Sr Presidente, Srs Deputados,

A discussão pública do Plano de Ordenamento do Parque Natural da Arrábida tem dado muito que falar – há muitos interesses em causa e por isso o desafio de compatibilização de necessidades é muito grande.

Era a resposta a esse desafio que “Os Verdes” pensavam que estava a ser trabalhada durante os quase 9 anos de atraso deste plano de ordenamento, de entre os quase 27 anos de classificação daquela área protegida.

Entretanto, o processo de discussão pública surgiu logo com um défice de clareza, que prejudicou a transparência formal do processo. Ainda nem sequer estava aprovada em Conselho de Ministros, e portanto muito menos publicada, a nova delimitação do Parque Natural da Arrábida e já estava em consulta pública um Plano de Ordenamento contendo os hipotéticos novos limites da área protegida. São questões formais que devem ser observadas para que não haja sujeição a ameaças de impugnações perfeitamente escusadas.

O conteúdo do Plano de Ordenamento, por seu turno, tem também sido bastante polémico e há questões que necessitam, de facto, de ser esclarecidas.

Foi no meio de todo este processo que Srs Deputados do PSD, eleitos pelo círculo eleitoral de Setúbal, vieram defender a criação de um novo grupo de trabalho para reelaborar o plano de ordenamento, alargando em simultâneo o período de discussão pública.

Mas isso, Sr Presidente e Srs Deputados, não vem resolver nada. O que era fundamental, nesta fase de discussão pública, era perceber as diferentes sensibilidades em relação ao ordenamento do Parque Natural da Arrábida, e que se fosse, desde já, percebendo em que áreas é que o ICN está sensível à mudança e onde não está. Como importante é perceber afinal, por parte das várias tutelas, qual é a sua vontade de adoptar medidas de conciliação de necessidades e de medidas minimizadoras dos impactes previstos no plano de ordenamento em discussão. Se isto não for feito voltamos a repetir um processo que só terá como consequência protelar os problemas no tempo e não a sua resolução concreta. Voltar-se-á a repetir um processo que constituirá sempre uma incógnita no seu resultado final.

Exemplifico com uma das questões mais polémicas: a pesca em Sesimbra. Não tenhamos dúvidas que o Parque Marinho Luís Saldanha encerra em si recursos naturais que importa preservar. Mas não tenhamos dúvidas também que há várias famílias em Sesimbra que dependem da pesca e que a sua subsistência está em causa com a interdição de pesca prevista no plano de ordenamento. Mas fazer uma discussão em torno desta necessidade de compatibilização de interesses, sem que o plano de ordenamento apresente resultados de um estudos sobre os impactes económicos e sociais decorrentes do estatuto de preservação do parque marinho, ou de um estudo que avalie os impactes ambientais, sociais e económicos decorrentes da degradação dos recursos naturais desse parque marinho, é descredibilizar as medidas propostas. Para além de que não é possível proceder de forma séria a esta discussão sem que o Ministério que tutela as pescas apresente se está ou não disposto a viabilizar medidas de incentivos à requalificação das embarcações desses pescadores, que lhes permita a pesca em segurança para além de certos limites do parque marinho, ou até mecanismos de compensação aos pescadores.

*-*-*

- OBJETIVO 1:
Indique todas as entidades e forças políticas designadas pelo nome ou pela sigla no texto sobre o Parque Natural da Arrábida.
- OBJETIVO 2:
Prossiga o texto sobre o Parque Natural da Arrábida a partir da última frase apresentada.

- DADOS REGISTADOS:

*-*-*

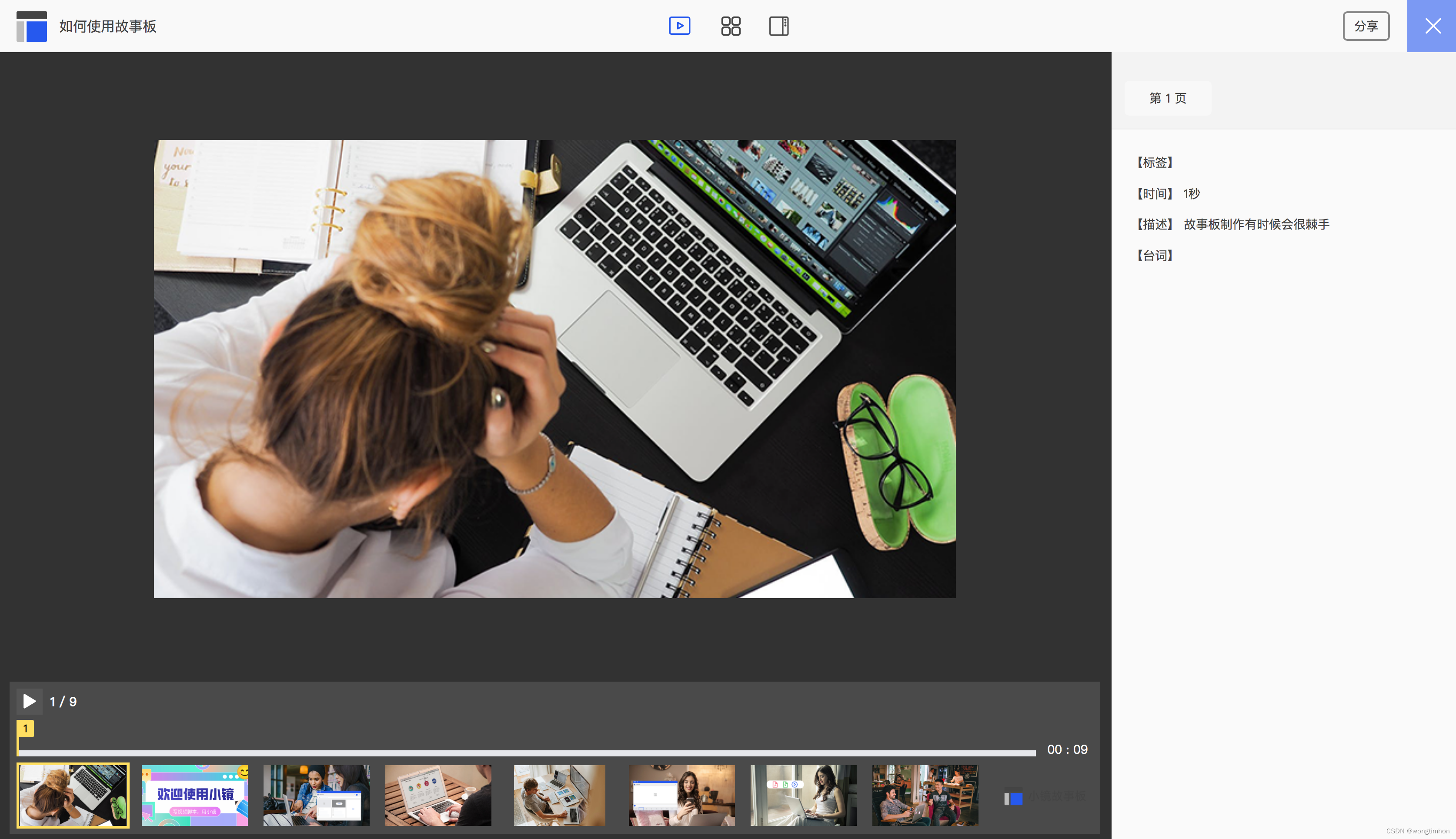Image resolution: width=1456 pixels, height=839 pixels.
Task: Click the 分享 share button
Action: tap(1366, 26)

*-*-*

- RESULTADO FINAL 1:
- "Os Verdes"
- PSD
- Conselho de Ministros
- ICN

- RESULTADO FINAL 2:
No fundo, o que está em causa é perceber se se está a proceder a uma verdadeira discussão pública ou a mais uma formalidade a ser cumprida porque a lei a isso obriga, mas para esquecer por parte do Governo!

Mas, para além disto, “Os Verdes” têm sérias preocupações em relação ao documento que está em discussão pública, das quais gostaria de realçar uma em particular, que me parece extremamente grave.

O regulamento do plano de ordenamento, interditando com alguma clareza, em nossa opinião, a co-incineração no Parque Natural da Arrábida, não vá alguém lembrar-se de retomar essa proposta absurda, abre contudo completamente a porta à possibilidade de instalação de aterros, até para resíduos perigosos, em pleno Parque Natural da Arrábida, aproveitando as grandes crateras abertas pelas indústrias extractivas, possibilitando o seu enchimento com os materiais endógenos rejeitados do núcleo de pedreiras e também com materiais de outras proveniências, cumprida que seja a legislação sobre a deposição de resíduos em aterro e avaliação de impacte ambiental.

Isto é muito grave, Sr Presidente e Srs Deputados, porque estamos a falar novamente de resíduos perigosos em plena área protegida e, ainda por cima, de uma zona calcária caracterizada pela sua forte permeabilidade.

Na perspectiva dos Verdes há que acautelar, desde já, a interdição de quaisquer formas de tratamento, eliminação ou deposição de resíduos, especialmente perigosos, na área do Parque Natural da Arrábida, porque de outra forma vamos andar sempre a procurar travar decisões de sucessivos Governos, ora para queima, ora para deposição de resíduos, que procuram soluções fáceis, mas totalmente incompatíveis com um estatuto de preservação de uma área que definitivamente se quer protegida.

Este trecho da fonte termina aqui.